Text under study:
Cacao swollen shoot virus in Nigeria: analysis of a pathogen and its vectors

Cacao swollen shoot virus (CSSV) causes the Cacao swollen shoot virus disease (CSSVD) and significantly reduces production in West African cacao. This study characterised the current status of the disease in the major cacao growing States in Nigeria and attempted a clarification on the manner of CSSV transmission. Two separate field surveys and sample collections were conducted in Nigeria in summer 2012 and spring 2013. PCR-based screening of cacao leaf samples and subsequent DNA sequencing showed that the disease continues to persist in Ondo and Oyo States and in new cacao sites in Abia, Akwa Ibom, Cross River and Edo States. Mealybug samples collected were identified using a robust approach involving environmental scanning electron microscopy, histology and DNA barcoding, which highlighted the importance of integrative taxonomy in the study. The results show that the genus Planococcus (Planococcus citri (Risso) and/or Planococcus minor (Maskell)) was the most abundant vector (73.5%) at the sites examined followed by Formicococcus njalensis (Laing) (19.0 %). In a laboratory study, the feeding behaviour of Pl. citri, Pseudococcus longispinus (Targioni-Tozzetti) and Pseudococcus viburni (Signoret) on cacao were investigated using electrical penetration graph (EPG) analysis. EPG waveforms reflecting intercellular stylet penetration (C), extracellular salivation (E1e), salivation in sieve elements (E1), phloem ingestion (E2), derailed stylet mechanics (F), xylem ingestion (G) and non-probing phase (Np) were analysed. Individual mealybugs exhibited marked variation within species and significantly differed (p ≤ .05) between species for E1e and E1. PCR-based assessments of the retention time for CSSV in viruliferous Pl. citri, Ps. longispinus and Ps. viburni fed on a non-cacao diet showed that CSSV was still detectable after 144 hours. These unusually long durations for a pathogen currently classified as a semi-persistent virus have implications for the design of non-malvaceous barrier crops currently being considered for the protection of new cacao plantings.

Material provided:
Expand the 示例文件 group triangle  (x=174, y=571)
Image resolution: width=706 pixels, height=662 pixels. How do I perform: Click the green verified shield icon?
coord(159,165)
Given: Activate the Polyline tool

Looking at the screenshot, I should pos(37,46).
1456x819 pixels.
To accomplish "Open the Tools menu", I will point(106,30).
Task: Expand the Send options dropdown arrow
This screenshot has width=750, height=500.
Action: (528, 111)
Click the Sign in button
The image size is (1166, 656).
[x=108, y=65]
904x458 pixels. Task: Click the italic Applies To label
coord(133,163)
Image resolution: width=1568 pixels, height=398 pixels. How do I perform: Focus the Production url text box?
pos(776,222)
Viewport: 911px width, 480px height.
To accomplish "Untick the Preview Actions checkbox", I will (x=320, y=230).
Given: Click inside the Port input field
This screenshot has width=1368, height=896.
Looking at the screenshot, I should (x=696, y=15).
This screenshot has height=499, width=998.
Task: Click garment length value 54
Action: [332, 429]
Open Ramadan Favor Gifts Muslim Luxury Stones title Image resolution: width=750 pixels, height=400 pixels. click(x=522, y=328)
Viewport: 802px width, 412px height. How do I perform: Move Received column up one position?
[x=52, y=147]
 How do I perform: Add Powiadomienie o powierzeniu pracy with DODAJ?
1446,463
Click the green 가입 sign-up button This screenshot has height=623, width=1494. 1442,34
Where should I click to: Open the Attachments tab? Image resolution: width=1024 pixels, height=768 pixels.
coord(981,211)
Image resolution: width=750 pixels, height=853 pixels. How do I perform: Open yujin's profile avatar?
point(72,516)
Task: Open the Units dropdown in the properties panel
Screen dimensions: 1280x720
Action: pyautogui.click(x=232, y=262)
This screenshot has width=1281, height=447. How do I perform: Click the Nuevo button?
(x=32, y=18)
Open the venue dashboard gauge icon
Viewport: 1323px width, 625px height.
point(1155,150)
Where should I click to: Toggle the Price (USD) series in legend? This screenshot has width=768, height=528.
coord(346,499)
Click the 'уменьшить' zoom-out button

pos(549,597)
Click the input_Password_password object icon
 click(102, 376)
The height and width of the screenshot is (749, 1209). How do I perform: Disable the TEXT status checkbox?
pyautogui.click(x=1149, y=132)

Tasks for this exercise:
**a.** Answer these from the swollen shoot virus abstract, each in a few words:
(i) In which seasons and years were the two field surveys carried out?
(ii) What percentage of the vectors found was Formicococcus njalensis?
(iii) After how many hours was CSSV still detectable in mealybugs fed on a non-cacao diet?
**b.** List every Nigerian State where the swollen shoot virus abstract reports the disease.

Exercise answers:
**a.**
(i) Summer 2012 and spring 2013
(ii) 19.0%
(iii) 144 hours

**b.** Ondo, Oyo, Abia, Akwa Ibom, Cross River, Edo